Reproduce all of the records below verbatim, from the first line to the last.

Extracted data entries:
--- begin ---

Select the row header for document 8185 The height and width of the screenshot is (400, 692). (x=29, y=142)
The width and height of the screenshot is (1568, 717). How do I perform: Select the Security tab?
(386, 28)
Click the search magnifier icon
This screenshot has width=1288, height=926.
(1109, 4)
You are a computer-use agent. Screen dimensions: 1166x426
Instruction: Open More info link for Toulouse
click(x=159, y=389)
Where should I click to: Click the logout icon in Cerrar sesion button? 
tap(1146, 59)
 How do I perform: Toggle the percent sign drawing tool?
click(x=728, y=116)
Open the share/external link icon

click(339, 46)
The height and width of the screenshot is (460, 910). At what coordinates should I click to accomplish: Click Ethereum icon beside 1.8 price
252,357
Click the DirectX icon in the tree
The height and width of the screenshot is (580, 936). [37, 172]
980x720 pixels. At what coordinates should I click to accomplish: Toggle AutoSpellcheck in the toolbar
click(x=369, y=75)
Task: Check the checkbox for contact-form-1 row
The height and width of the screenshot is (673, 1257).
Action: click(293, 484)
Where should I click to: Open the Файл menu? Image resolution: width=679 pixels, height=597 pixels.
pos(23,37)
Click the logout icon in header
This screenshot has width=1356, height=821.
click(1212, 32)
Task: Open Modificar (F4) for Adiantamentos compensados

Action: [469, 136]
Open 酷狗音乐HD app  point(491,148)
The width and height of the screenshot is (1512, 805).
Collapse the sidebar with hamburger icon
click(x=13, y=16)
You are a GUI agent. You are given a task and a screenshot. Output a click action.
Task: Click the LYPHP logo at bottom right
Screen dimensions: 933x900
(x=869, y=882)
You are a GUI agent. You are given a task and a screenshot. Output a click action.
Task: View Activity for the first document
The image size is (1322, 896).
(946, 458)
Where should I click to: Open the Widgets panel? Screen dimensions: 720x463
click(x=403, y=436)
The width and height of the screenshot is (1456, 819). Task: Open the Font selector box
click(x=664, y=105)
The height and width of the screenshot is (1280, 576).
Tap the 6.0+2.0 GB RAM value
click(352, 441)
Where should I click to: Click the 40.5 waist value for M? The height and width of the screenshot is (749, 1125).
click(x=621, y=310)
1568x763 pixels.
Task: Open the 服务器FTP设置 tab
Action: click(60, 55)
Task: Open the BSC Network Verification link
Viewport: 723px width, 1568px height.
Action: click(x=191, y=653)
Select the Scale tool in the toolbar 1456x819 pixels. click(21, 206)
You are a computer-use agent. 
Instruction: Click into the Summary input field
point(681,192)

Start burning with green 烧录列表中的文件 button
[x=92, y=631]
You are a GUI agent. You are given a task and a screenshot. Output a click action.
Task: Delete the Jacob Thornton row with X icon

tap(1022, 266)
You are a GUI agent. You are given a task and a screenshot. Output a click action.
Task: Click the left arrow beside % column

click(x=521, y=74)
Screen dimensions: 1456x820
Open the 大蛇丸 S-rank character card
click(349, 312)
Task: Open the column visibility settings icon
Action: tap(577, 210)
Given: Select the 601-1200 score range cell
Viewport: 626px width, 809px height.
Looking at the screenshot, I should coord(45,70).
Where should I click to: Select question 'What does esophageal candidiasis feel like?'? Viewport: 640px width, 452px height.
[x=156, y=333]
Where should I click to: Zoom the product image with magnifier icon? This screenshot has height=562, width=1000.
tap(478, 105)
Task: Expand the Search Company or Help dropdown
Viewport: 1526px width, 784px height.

--- end ---

• [RESULT]:
Select the row header for document 8185 The height and width of the screenshot is (400, 692). (x=29, y=142)
The width and height of the screenshot is (1568, 717). How do I perform: Select the Security tab?
(386, 28)
Click the search magnifier icon
This screenshot has width=1288, height=926.
(1109, 4)
You are a computer-use agent. Screen dimensions: 1166x426
Instruction: Open More info link for Toulouse
click(x=159, y=389)
Where should I click to: Click the logout icon in Cerrar sesion button? 
tap(1146, 59)
 How do I perform: Toggle the percent sign drawing tool?
click(x=728, y=116)
Open the share/external link icon

click(339, 46)
The height and width of the screenshot is (460, 910). At what coordinates should I click to accomplish: Click Ethereum icon beside 1.8 price
252,357
Click the DirectX icon in the tree
The height and width of the screenshot is (580, 936). [37, 172]
980x720 pixels. At what coordinates should I click to accomplish: Toggle AutoSpellcheck in the toolbar
click(x=369, y=75)
Task: Check the checkbox for contact-form-1 row
The height and width of the screenshot is (673, 1257).
Action: click(293, 484)
Where should I click to: Open the Файл menu? Image resolution: width=679 pixels, height=597 pixels.
pos(23,37)
Click the logout icon in header
This screenshot has width=1356, height=821.
click(1212, 32)
Task: Open Modificar (F4) for Adiantamentos compensados

Action: [469, 136]
Open 酷狗音乐HD app  point(491,148)
The width and height of the screenshot is (1512, 805).
Collapse the sidebar with hamburger icon
click(x=13, y=16)
You are a GUI agent. You are given a task and a screenshot. Output a click action.
Task: Click the LYPHP logo at bottom right
Screen dimensions: 933x900
(x=869, y=882)
You are a GUI agent. You are given a task and a screenshot. Output a click action.
Task: View Activity for the first document
The image size is (1322, 896).
(946, 458)
Where should I click to: Open the Widgets panel? Screen dimensions: 720x463
click(x=403, y=436)
The width and height of the screenshot is (1456, 819). Task: Open the Font selector box
click(x=664, y=105)
The height and width of the screenshot is (1280, 576).
Tap the 6.0+2.0 GB RAM value
click(352, 441)
Where should I click to: Click the 40.5 waist value for M? The height and width of the screenshot is (749, 1125).
click(x=621, y=310)
1568x763 pixels.
Task: Open the 服务器FTP设置 tab
Action: click(60, 55)
Task: Open the BSC Network Verification link
Viewport: 723px width, 1568px height.
Action: click(x=191, y=653)
Select the Scale tool in the toolbar 1456x819 pixels. click(21, 206)
You are a computer-use agent. 
Instruction: Click into the Summary input field
point(681,192)

Start burning with green 烧录列表中的文件 button
[x=92, y=631]
You are a GUI agent. You are given a task and a screenshot. Output a click action.
Task: Delete the Jacob Thornton row with X icon

tap(1022, 266)
You are a GUI agent. You are given a task and a screenshot. Output a click action.
Task: Click the left arrow beside % column

click(x=521, y=74)
Screen dimensions: 1456x820
Open the 大蛇丸 S-rank character card
click(349, 312)
Task: Open the column visibility settings icon
Action: tap(577, 210)
Given: Select the 601-1200 score range cell
Viewport: 626px width, 809px height.
Looking at the screenshot, I should coord(45,70).
Where should I click to: Select question 'What does esophageal candidiasis feel like?'? Viewport: 640px width, 452px height.
[x=156, y=333]
Where should I click to: Zoom the product image with magnifier icon? This screenshot has height=562, width=1000.
tap(478, 105)
Task: Expand the Search Company or Help dropdown
Viewport: 1526px width, 784px height.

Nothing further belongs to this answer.